Instructions for the task
Rewrite the items from the line containing "Given: Create a new AI character" through the line containing "Looking at the screenshot, I should 363,1421.", inclusive, changing "character" to "persona" and leaving everything else as it is.

Dataset extract
★ ★ ★ ★ ★

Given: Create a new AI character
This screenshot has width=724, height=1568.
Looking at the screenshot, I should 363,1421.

★ ★ ★ ★ ★

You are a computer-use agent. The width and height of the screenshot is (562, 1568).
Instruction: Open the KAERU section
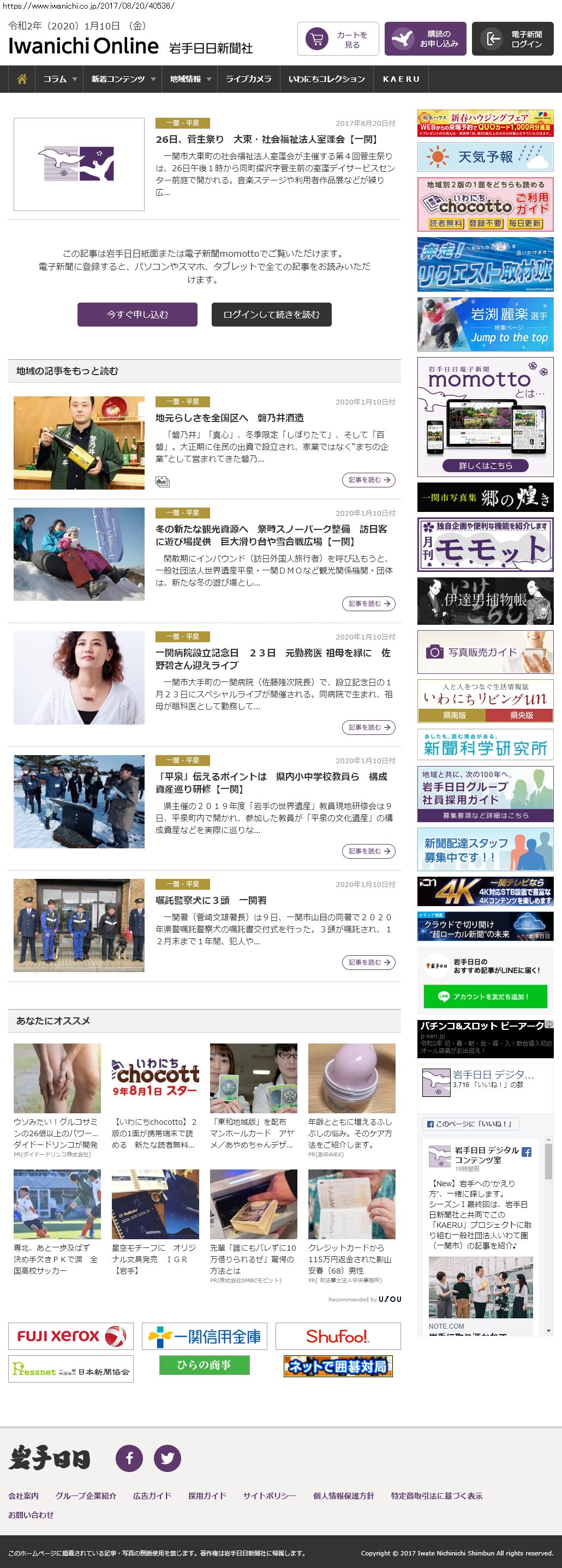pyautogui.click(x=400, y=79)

★ ★ ★ ★ ★

Problem solution
Given: Create a new AI persona
This screenshot has width=724, height=1568.
Looking at the screenshot, I should 363,1421.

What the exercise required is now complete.